大空間の地面は固い岩でできています。それに、平らな部分が多いとは言え、落ち込んだところや盛り上がっているところもたくさんありますから、交易路を歩くようにはいきません。もちろん、これから入っていく洞窟の中がどの様になっているかはわかりません。そのため、駱駝をどこまで連れて歩けるかはわかりません。でも、遊牧民族にとっての駱駝は労働力であり財産でもあります。「駱駝を連れて歩けるうちは連れて歩くと」決めるのに、羽磋には全く迷うことはありませんでした。
再び、羽磋たちは大空間の奥に来ていました。
羽磋たちの前方には洞窟が二つ、大きな口を開けていました。それぞれの洞窟には大空間の池からほのかに青く輝く水が川の様になって流れ込んでいましたが、今は水量が少ない時期なのか、水の流れに沿って歩くことができる地面が現れていました。

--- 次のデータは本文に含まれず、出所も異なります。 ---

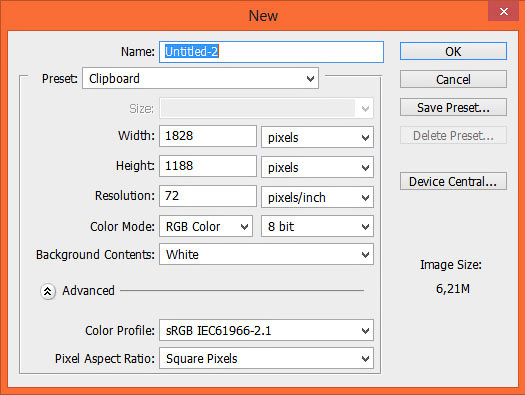
Task: Open the 8 bit depth dropdown
Action: point(317,226)
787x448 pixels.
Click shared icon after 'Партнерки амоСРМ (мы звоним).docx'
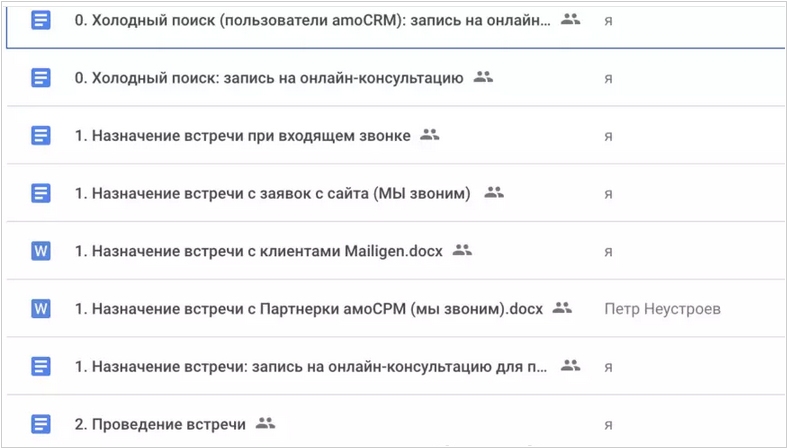click(x=562, y=308)

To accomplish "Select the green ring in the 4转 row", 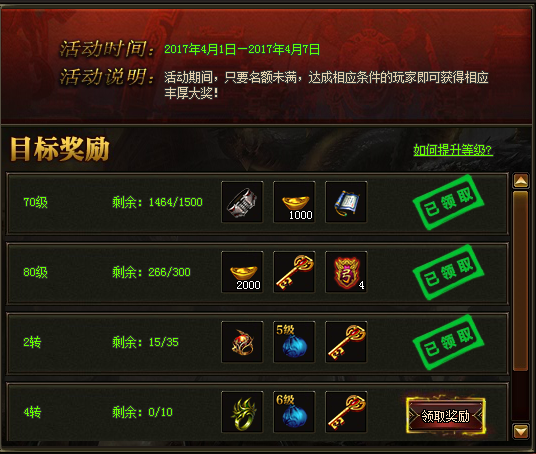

王柔が見たところでは、手前の洞窟と奥の洞窟の大きさには特に違いがあるようには思えません。目に見える違いと言えば、奥の洞窟の方が流れ込む水が発している青い光の強さが、手前の洞窟に流れ込む水に比べて強いようですが、それに何か意味があるのかは彼にはわかりません。また、昨日、両方の洞窟の奥に向かって理亜が大声で呼び掛けたときにも、二つの洞窟の反響の具合に違いはなく、どちらも奥の方へずっと続いているようでした。
この二つの洞窟のどちらに入っていくのかを決めるのは、非常に大きな決断になります。それは、彼らの手持ちの食料は限られているので、最初に選んだ洞窟が行き止まりだった場合に、ここまで戻ってから次の洞窟に進む体力が残っていないということも考えられるからでした。
「羽磋殿は、どちらを選ぶんだろう」
王柔は、自分よりも年若く小柄な羽磋の顔を、黙って見降ろしました。彼は意識してはいませんでしたが、「自分たちの行動を決めるのは羽磋だ」という思いが、既に彼の中には出来上がっていたのでした。
実は、どちらの洞窟に入っていくのかについて、昨日の段階で羽磋の中では決定がなされていました。ただ、羽磋は名を貰ったばかりの少年で、王柔は年上の男でした。「この大きな決断を下すのは、やはり年長者である王柔殿で、自分はその判断の材料を提供するのだ」と、羽磋の方では考えていました。
「王柔殿、これからどちらかの洞窟を選んで進んでいかないといけないのですが、どちらを選びますか。昨日の・・・・・・」
「あ、ああ。羽磋殿。えーと、羽磋殿が決めていただけますか」
てっきり「こちらの洞窟に入りましょう」という指示が羽磋から来るものと思い込んでいた王柔は、羽磋から判断をゆだねられて慌てました。拒むように自分の身体の前で両手を振りながら急いで羽磋の言葉を遮ると、その判断は羽磋にしてほしいと話すのでした。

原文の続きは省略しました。